In the context of the emancipation of the Black man and the end of slavery, it was not because American society had corrected itself and the value of Black people had risen above the culture that promoted and defined them as nothing more than property and less in value than an animal, especially a dog or horse (there were more laws on the books that protected animals than enslaved Blacks). The truth of the matter is that emancipation was motivated by a political reality that threatened to break the union and, in effect, destroy the concept of America. The end of slavery was a byproduct of the political reality, and the fact that there was no economic need for slavery. Racism and the oppression of Black people never subsided because the American culture is the “mind” that produced the oppression.
The traumatic experience of Black people in America has never ended, and continues to impact the Black community and Black family. Slavery was so damaging to the Black family because it has hijacked and redefined a deadly and dysfunctional socialization process for Black people. There is no getting around it. There are just too many anti-social behaviors evident today that are tied directly to the behaviors sustained in slavery. The culture and socialization process in place for Blacks today has been passed down from our ancestors as a conditioning to accept poverty as a way of life and inferiority as a mandate. The socialization process produces trauma on a daily basis and is primarily responsible for the predictors of addiction, conduct disorder and criminal behavior. Wrapped in the current Black culture is a whole host of acts of emotional, physical, and sexual abuse that we perpetuate against each other, all of which contribute to one’s negative self-image.

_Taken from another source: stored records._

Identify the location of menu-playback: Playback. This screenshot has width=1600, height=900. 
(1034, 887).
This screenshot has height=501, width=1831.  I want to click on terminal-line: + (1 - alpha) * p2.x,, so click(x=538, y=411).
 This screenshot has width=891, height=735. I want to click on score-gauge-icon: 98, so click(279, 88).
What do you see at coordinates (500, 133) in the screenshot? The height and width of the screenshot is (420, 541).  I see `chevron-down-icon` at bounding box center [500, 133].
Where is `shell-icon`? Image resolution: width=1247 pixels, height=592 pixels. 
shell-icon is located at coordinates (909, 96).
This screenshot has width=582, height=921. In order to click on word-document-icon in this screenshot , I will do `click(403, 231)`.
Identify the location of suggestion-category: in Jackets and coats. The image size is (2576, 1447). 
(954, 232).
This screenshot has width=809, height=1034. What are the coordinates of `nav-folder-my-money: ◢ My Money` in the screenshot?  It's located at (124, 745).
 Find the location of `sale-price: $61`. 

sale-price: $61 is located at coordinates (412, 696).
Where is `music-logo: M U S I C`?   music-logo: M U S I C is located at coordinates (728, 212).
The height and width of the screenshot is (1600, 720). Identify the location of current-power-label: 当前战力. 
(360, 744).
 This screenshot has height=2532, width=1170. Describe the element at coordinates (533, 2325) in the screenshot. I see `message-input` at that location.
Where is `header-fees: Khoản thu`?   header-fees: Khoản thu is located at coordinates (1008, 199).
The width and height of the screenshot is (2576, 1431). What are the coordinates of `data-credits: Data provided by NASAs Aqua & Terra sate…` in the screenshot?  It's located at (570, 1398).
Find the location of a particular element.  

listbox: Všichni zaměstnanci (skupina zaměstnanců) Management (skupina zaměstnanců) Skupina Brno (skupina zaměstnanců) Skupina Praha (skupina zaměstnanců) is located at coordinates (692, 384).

There was no reconciliation. There was no apology. There was no acknowledgement of the massive wrongdoing perpetuated by both a legal and economic system, and a culture of racism and hate of the Black man. There was no reference to the physical and psychological harm experienced by the Black man through this horrific experience. Nearly nine million slaves were left to make the transition in the most hostile environments imaginable, but they did and they survived. There was no real effort orchestrated by the government to fully end slavery and to integrate Blacks into the American society. For the most part, Blacks remained outcasts. There was no treatment and as a result, the trauma has been passed down to subsequent generations.